I think I will participate, but with eyes open.
Interested in some comments from the more analytic contributors....
The details regarding Bright Directors are in the following excerpt from the NBR online article
Bright Dairy's shares would be unchanged at 57.2 million, while the Synlait Ltd shareholders reduce to 36 million. Total shares on issue jump to between 140.6 million and 148.8 million from 112.3 million currently. The actual split will depend on how many shares the Synlait Ltd investors sell.
Synlait Milk has sought NZX waivers for what it calls "non-standard governance arrangements" relating to Bright Dairy, which would allow the Chinese company to appoint four of a maximum eight directors. Bright's appointees will not be required to retire by rotation and have a majority of votes.

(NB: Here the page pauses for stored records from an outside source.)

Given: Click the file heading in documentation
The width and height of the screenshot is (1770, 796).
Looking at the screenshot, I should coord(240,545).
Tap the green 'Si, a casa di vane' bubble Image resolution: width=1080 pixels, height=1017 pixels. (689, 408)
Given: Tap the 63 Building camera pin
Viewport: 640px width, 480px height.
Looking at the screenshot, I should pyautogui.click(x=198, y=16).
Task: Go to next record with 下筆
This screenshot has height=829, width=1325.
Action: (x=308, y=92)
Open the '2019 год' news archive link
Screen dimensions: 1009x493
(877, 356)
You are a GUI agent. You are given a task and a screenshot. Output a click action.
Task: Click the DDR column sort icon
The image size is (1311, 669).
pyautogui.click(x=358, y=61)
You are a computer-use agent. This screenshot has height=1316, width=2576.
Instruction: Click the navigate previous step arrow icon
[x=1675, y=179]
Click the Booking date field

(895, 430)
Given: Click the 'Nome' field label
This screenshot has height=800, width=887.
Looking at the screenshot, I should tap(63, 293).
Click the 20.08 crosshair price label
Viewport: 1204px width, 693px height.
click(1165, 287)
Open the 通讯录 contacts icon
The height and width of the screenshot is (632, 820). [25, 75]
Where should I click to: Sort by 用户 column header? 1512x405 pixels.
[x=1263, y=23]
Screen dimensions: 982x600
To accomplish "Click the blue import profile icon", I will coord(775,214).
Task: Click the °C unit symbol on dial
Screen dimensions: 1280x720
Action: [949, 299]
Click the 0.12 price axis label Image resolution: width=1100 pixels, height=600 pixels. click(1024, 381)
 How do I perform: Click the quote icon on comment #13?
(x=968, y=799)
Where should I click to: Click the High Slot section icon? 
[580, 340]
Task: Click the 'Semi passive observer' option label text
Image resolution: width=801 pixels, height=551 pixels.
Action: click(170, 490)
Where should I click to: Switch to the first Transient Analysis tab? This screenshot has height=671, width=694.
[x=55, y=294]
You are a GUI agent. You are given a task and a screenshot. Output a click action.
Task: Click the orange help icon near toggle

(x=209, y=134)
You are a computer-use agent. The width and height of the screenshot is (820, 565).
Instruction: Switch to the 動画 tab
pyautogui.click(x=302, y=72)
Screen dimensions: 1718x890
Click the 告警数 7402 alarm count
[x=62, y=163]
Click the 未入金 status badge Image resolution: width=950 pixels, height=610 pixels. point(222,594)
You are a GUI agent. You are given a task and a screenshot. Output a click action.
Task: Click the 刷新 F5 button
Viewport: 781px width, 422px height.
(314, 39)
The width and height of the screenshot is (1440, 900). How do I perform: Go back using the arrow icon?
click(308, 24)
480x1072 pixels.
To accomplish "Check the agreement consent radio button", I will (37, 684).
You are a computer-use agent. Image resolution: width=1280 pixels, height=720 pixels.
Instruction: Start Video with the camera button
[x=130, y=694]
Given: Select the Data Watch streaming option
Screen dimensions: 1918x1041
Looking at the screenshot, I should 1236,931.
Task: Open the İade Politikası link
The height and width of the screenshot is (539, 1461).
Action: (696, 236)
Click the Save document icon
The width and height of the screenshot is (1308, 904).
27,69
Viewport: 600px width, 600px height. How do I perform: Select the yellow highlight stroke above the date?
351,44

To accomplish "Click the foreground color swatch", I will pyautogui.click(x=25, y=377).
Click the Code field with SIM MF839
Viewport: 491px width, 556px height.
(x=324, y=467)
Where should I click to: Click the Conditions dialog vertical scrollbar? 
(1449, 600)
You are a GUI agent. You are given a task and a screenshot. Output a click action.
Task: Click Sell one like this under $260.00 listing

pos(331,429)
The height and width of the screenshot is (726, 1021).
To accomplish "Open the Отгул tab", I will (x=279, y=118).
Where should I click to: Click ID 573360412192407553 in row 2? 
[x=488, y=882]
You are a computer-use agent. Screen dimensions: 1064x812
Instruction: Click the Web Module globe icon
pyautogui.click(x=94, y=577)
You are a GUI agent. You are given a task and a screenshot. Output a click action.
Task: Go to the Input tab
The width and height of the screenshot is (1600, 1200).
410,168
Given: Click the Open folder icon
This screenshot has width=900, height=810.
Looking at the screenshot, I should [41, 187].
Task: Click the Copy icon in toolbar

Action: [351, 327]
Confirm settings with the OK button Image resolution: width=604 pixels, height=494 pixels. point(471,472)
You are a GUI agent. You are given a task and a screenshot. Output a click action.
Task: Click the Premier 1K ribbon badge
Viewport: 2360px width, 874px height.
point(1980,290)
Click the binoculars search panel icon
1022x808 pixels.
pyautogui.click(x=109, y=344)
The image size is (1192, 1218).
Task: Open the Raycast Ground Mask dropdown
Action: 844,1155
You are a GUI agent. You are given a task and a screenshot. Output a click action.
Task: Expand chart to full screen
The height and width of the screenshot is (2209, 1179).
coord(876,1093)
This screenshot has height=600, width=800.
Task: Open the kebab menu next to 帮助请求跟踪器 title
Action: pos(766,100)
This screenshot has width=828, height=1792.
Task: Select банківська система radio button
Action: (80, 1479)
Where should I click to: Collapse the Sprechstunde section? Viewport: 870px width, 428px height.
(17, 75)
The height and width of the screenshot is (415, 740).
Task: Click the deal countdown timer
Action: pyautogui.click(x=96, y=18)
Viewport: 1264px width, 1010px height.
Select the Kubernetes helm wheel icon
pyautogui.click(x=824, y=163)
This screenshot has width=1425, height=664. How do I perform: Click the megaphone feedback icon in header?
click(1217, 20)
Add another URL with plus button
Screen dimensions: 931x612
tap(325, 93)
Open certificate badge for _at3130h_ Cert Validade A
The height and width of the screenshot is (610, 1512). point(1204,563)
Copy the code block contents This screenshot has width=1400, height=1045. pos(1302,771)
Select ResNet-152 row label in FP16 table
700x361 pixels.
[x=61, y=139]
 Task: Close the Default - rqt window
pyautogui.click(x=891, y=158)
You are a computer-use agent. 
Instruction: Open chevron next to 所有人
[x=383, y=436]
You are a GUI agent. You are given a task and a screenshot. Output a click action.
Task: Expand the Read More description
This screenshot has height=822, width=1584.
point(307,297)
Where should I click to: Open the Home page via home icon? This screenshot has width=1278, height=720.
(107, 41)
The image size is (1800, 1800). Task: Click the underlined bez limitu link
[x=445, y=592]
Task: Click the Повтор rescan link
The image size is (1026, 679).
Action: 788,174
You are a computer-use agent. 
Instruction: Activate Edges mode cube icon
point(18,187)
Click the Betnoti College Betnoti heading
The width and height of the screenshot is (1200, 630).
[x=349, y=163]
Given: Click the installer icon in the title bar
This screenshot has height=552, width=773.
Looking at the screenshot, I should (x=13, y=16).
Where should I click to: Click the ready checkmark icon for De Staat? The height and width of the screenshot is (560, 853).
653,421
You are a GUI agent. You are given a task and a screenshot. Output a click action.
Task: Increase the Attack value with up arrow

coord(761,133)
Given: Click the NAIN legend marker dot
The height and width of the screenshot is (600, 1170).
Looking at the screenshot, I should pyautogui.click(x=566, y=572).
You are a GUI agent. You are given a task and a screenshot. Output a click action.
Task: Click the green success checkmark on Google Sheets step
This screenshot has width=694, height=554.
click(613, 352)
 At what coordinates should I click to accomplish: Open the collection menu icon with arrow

The arrangements apply as long as Bright Dairy's stake remains between 37 percent and 50 percent.
Mr Penno says the arrangements are to allow Bright Dairy to continue to consolidate Synlait Milk into its own financial statements as it can with the current 51 percent holding.
Yep, thats the statement they want us to take at face value
Nice to read a prospectus where the company makes a profit. Looks expensive on fy13 earnings, but much better on fy14.
So it really depends on how confident you are in the forecasts.
Way cheaper then a2.
http://www.synlait.com/site/uploads/...-From-Milk.pdf
Synlait Milk Limited-a Brilliant Star
1. Growth
The Company sales have grown every year from 2008 onwards. In the last four financial years, sales growth rate is on average at 44%, which is mainly driven by annual volume production growth by 30%.
2. Profitability
As a fast growing Company, Synlait Milk Limited did not make profit from 2008 to 2011 due to relatively low gross profit margin(GPM). The Company started to make profit from 2012 as GPM was improved significantly. The interim report of 2013 financial year has indicated GPM has substantially improved. I can reasonably foresee 2012 is a cornerstone for Synlait Milk as from that year forward, the Company profit will go up year by year.(2013 half year profit has already exceeded the one of full year of 2012).
3. Financial Health
After IPO, interest cover ratio is at 3.01 in 2013 and 9.23 in 2014. Financial leverage(Total Assets/Equity) is at around 2.05-2.10, which is fairly conservative. Long-Term Debt/Equity is almost Nil. Put all together, the company is financially health.
4. Bear Case
The Company may suffer if foreign countries put trading barriers to New Zealand dairy products as the Company's products are mainly exported. For example, Recently, the Chinese Ministry of Industry & Information Technology made some important new announcements with respect to new and intended regulations for the infant formula industry. I personally don't think the Chinese regulations will have negative effects on Synlait Milk as its single largest shareholder is Bright Dairy Holding Limited, but unsure if Synlait Milk can cope with any vicious competition in China and any other emerging markets.
5. Management
Most senior managers have vast work experience in dairy industry. Quite a few of them used to work in Fonterra. Some of them also have extensive international work experience. from the results the Company have achieved so far. I think the management is trustful.
6. Valuation
At indicative IPO price of $2.05, forward PE is 28 in 2013 and 15 in 2014. If IPO price is at $2.65, forward PE is 34 in 2013 and 19 in 2014. It is much cheaper than another dairy Company listed at NZX-A2 Corporation.
Overall, it is a fantastic company with endless growth potential. It will certainly be a star at New Zealand Stock Exchange in 2013.